Pierre Boulat
Souabie, pépinière de génies
Il est, au sud-ouest de l’Allemagne, une province souriante et romantique. C’est la Souabie, le pays des vergers en fleurs, des vertes collines et des forêts profondes. Les villes s’y étirent au milieu des vignes, dans les rivières les maisons fleuries de géraniums mêlent leur reflet aux pétales de roses et des châteaux se dressent surplombant des précipices, peuplés d’ombres mystérieuses.Pauvre en minerais, manquant d’importance stratégique, la Souabie a gracieusement survécu à l’épreuve du temps et de l’histoire depuis que les Romains ont envahi sa terre, et payé son tribut à l’Allemagne laborieuse en produisant plus que sa part de génies.

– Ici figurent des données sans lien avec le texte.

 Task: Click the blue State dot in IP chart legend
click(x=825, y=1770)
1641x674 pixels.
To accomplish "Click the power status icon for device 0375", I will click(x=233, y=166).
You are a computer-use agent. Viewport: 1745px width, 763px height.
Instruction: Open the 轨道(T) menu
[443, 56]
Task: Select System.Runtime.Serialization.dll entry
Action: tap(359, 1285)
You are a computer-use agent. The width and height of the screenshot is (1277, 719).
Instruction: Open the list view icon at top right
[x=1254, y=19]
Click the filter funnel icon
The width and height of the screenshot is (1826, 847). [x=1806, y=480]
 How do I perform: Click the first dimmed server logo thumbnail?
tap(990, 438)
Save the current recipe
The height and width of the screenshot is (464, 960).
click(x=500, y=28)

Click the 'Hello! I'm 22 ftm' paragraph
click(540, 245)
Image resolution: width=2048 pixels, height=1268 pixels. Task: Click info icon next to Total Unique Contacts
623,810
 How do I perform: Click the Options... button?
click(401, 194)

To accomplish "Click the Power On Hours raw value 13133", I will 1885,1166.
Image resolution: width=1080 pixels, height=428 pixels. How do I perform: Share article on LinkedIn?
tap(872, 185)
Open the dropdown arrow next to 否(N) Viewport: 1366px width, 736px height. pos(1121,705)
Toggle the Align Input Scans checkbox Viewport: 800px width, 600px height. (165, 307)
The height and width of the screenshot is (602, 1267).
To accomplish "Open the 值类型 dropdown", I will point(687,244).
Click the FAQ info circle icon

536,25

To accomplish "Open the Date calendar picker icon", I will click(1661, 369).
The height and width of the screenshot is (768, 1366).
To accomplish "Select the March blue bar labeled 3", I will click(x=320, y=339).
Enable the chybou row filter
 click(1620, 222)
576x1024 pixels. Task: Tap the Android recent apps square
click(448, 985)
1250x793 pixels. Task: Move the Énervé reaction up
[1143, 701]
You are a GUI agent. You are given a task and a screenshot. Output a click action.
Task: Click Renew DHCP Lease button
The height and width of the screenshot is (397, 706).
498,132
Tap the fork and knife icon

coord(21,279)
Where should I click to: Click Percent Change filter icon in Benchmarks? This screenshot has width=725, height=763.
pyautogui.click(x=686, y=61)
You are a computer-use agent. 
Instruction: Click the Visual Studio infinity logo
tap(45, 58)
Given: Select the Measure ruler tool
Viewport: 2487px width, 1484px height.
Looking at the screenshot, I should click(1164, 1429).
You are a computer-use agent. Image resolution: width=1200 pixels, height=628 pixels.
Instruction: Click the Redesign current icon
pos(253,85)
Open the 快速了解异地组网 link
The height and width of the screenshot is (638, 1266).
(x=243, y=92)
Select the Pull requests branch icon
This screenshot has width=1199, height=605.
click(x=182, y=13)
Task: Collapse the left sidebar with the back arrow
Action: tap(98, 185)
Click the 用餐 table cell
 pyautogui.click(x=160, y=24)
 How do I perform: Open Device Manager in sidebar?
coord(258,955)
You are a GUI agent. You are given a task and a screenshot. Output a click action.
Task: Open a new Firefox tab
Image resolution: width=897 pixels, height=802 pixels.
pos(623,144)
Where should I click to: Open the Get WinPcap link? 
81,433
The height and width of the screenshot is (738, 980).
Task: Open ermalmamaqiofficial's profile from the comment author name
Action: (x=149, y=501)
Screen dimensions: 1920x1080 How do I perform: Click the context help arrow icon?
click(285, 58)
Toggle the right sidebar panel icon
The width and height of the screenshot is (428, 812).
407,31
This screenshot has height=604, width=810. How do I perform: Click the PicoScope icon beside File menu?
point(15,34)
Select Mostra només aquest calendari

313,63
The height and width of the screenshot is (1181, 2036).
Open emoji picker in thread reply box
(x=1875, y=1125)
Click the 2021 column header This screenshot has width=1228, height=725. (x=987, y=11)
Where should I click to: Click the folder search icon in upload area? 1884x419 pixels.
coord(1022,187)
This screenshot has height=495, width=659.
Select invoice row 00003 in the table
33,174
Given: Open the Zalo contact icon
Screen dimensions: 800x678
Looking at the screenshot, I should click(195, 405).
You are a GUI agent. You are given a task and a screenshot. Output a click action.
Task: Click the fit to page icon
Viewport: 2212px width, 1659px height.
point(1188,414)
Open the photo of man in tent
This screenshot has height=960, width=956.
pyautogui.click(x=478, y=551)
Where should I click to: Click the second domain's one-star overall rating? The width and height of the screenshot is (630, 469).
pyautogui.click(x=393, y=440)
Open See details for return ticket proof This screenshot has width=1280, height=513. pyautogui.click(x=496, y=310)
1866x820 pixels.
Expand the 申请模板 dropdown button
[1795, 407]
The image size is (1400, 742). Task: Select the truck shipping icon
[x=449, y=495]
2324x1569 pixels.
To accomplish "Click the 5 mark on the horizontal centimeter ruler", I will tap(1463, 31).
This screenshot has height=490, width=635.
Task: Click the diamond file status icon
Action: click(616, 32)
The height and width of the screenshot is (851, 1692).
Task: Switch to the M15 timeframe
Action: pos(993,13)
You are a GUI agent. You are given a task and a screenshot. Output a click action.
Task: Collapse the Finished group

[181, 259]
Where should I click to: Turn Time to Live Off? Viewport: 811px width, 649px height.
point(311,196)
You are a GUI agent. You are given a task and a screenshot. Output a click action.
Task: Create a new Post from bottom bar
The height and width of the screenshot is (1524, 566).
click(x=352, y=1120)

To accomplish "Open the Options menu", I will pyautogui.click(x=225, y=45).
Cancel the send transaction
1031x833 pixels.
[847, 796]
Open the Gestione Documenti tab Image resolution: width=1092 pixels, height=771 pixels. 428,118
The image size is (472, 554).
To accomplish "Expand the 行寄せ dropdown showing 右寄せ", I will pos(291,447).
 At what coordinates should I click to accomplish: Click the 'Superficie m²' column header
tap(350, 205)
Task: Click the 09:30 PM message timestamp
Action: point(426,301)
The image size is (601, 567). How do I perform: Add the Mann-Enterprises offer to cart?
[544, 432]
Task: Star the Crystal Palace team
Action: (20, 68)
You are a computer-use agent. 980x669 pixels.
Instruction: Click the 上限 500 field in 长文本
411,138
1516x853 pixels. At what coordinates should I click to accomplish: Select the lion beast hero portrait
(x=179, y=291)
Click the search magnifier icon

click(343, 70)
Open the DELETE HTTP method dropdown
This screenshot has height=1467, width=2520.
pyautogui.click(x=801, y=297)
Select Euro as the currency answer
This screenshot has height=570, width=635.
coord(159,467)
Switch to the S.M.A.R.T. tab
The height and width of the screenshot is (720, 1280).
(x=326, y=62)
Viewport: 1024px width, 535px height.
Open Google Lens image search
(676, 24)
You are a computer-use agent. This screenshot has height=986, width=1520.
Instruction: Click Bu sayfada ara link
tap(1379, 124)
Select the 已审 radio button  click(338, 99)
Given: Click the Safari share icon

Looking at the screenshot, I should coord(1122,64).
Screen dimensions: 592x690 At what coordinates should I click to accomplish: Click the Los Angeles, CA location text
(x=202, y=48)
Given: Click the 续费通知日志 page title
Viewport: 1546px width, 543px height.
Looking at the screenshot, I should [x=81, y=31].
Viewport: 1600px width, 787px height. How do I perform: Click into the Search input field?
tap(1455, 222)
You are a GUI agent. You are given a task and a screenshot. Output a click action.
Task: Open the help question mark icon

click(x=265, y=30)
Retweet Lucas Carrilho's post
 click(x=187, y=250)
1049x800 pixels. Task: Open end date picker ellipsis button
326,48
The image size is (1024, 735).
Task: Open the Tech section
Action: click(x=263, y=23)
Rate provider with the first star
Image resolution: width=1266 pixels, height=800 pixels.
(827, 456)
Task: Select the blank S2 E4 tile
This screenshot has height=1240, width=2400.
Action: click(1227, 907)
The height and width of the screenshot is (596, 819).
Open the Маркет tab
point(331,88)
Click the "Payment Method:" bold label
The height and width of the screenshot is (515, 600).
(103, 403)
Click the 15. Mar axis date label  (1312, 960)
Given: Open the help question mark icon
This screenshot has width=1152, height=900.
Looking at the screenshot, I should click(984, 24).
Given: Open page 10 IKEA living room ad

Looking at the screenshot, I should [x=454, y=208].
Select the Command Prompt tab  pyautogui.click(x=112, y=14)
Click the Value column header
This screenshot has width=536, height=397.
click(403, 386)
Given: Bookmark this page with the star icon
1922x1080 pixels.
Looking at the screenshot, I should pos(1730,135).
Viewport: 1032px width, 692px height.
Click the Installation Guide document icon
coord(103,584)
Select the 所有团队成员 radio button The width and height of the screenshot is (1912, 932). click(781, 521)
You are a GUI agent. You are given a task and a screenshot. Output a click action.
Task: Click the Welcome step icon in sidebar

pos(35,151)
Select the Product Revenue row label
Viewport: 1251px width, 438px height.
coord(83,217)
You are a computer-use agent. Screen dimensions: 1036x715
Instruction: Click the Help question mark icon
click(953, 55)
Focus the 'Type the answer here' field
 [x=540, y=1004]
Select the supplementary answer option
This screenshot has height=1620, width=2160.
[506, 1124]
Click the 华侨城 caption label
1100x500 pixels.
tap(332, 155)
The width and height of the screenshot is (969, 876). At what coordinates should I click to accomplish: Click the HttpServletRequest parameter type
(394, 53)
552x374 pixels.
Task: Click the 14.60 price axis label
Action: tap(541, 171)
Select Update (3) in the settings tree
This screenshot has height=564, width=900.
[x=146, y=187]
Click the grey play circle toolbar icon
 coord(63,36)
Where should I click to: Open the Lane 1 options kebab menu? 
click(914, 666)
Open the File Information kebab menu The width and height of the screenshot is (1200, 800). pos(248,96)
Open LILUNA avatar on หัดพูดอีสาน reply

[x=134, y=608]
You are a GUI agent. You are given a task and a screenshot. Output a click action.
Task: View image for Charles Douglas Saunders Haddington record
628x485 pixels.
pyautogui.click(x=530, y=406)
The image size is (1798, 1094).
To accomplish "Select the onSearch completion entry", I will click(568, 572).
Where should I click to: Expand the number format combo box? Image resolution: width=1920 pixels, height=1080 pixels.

Souabe était le grand philosophe Albertus Magnus, qui fit jaillir la renaissance aristotélicienne, Martin Heidegger le précurseur de Sartre et Friedrich Hegel le précurseur de Marx, Lohan Kepler, qui à demi-aveugle établi une vue plus claire du système solaire… Trois siècles plus tard, Einstein, Souabe lui aussi, dira de lui qu’il était « l’un des rares hommes incapables de faire autrement que de défendre ouvertement ses convictions. »
Souabes fut aussi Robert Mayer, qui formula la loi de la conservation de l’énergie, Ferdinand Zeppelin, dont les ballons rapprochèrent les hommes de la suprématie du ciel et Gotlieb Daimler pionnier du moteur à combustion.
Souabes furent encore le peintre Mathias Grünewald et le prix Nobel de littérature Herman Hesse.A l’université de Tûbingen, qui produit toujours de brillants théologiens, Hegel partageait une chambre avec Friedrich Schelling et le poète tragique Friedrich Hölderlin. Bertold Brecht d’Ausburg, à la frontière de la Souabie, n’oublia jamais que sa mère était native de la Forêt Noire.
Personne ne sait vraiment pourquoi ce petit triangle, entre le Neckar et le fut si fertile en génies.
Peut-être y trine-t-il encore quelque sortilège oublié par Faust.